En zone occupée, les autorités allemandes appliquent une législation antisémite, inspirée par les lois du Reich. L’ordonnance du 27 septembre 1940 énonce les critères d’appartenance à la religion juive et ordonne le recensement des personnes considérées comme telles. Il leur est interdit de quitter cette zone. Le processus de spoliation des entreprises et commerces juifs s’engage également. « Tout commerce, dont le propriétaire ou le détenteur est juif, devra être désigné comme ‘entreprise juive’ » par une affiche spéciale en langue allemande et française.
La politique antisémite de l’Etat français
La IIIe République cesse de fait d’exister le 10 juillet 1940 avec le vote des pleins pouvoirs au maréchal Pétain.
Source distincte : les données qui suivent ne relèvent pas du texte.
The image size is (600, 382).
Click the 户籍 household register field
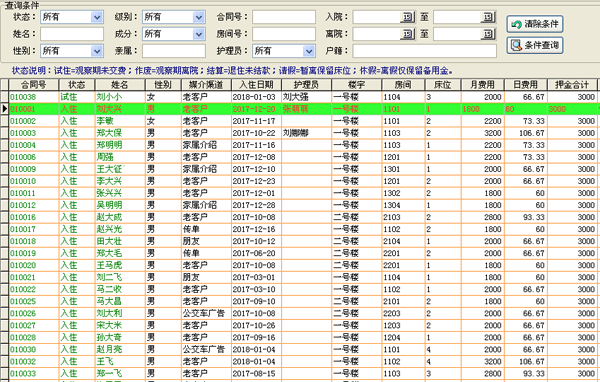pyautogui.click(x=424, y=51)
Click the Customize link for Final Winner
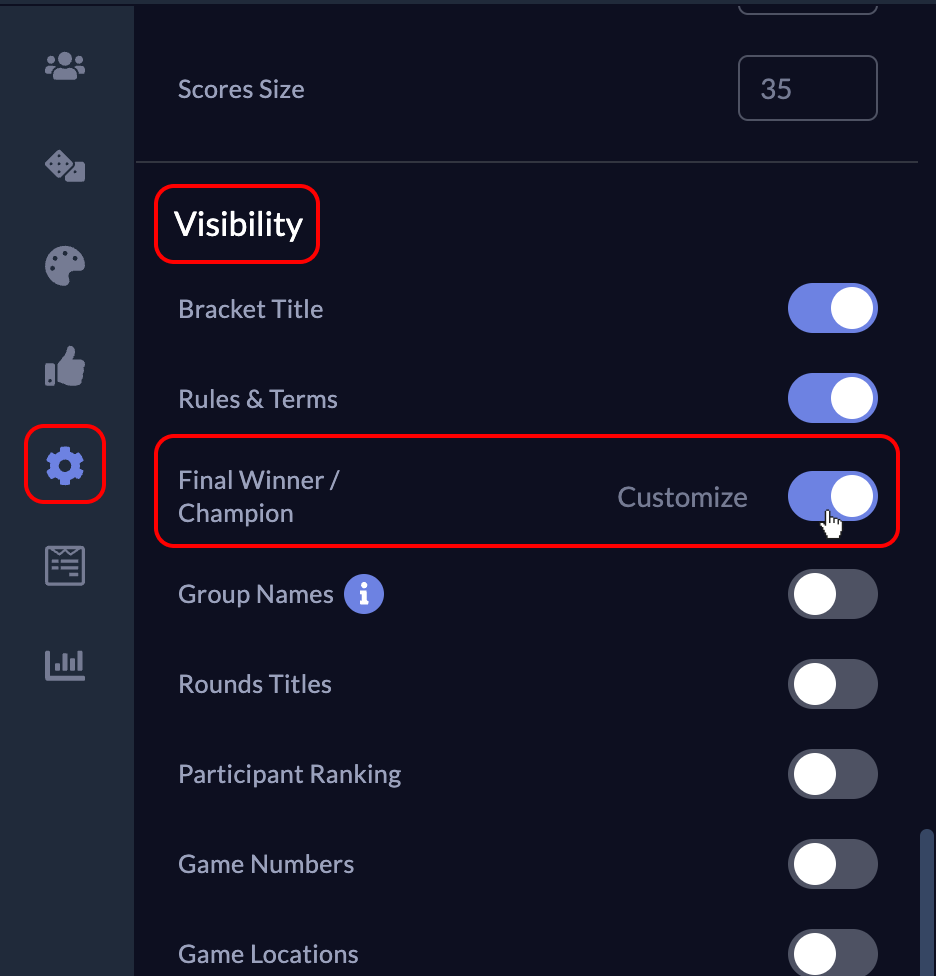936x976 pixels. tap(682, 497)
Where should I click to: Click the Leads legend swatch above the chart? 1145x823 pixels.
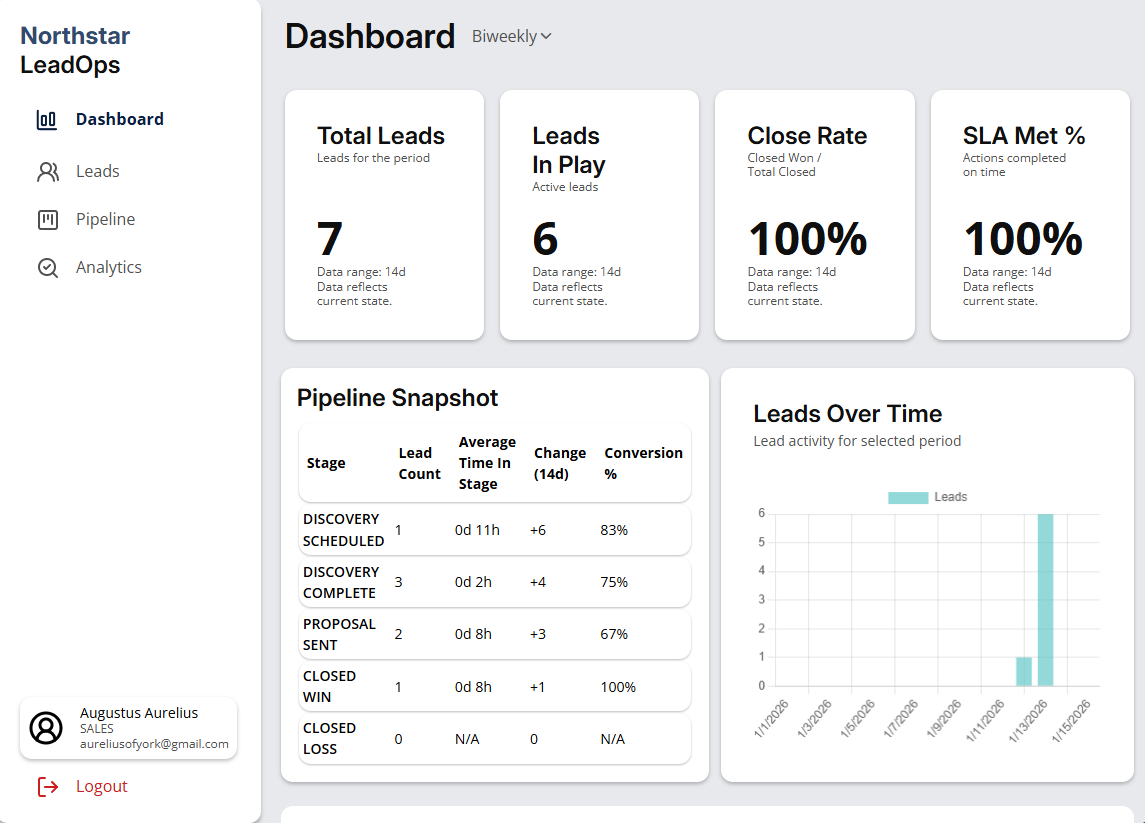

La démocratie est remplacée par un régime autoritaire. Faisant figure d’homme providentiel, le chef de « l’État français », installé avec le gouvernement à Vichy, bénéficie alors du soutien massif de la population française traumatisée par la débâcle militaire et l’effondrement du pays. Appelé au gouvernement dès le 18 mai, Pétain avait rapidement exclu le principe de la capitulation et de la poursuite des combats, convaincu du caractère inéluctable de la défaite.
Le régime de Vichy entend mettre en œuvre une « Révolution nationale », devant se traduire par « l’assainissement » politique, social et moral de la nation. Substituant la devise « Travail, Famille, Patrie » à la formule républicaine « Liberté, Egalité, Fraternité », cet ordre nouveau se fonde sur une idéologie nationaliste, autoritaire, xénophobe et antisémite. Il applique d’emblée une politique d’exclusion à l’égard des individus jugés « nuisibles », au premier rang desquels les Juifs.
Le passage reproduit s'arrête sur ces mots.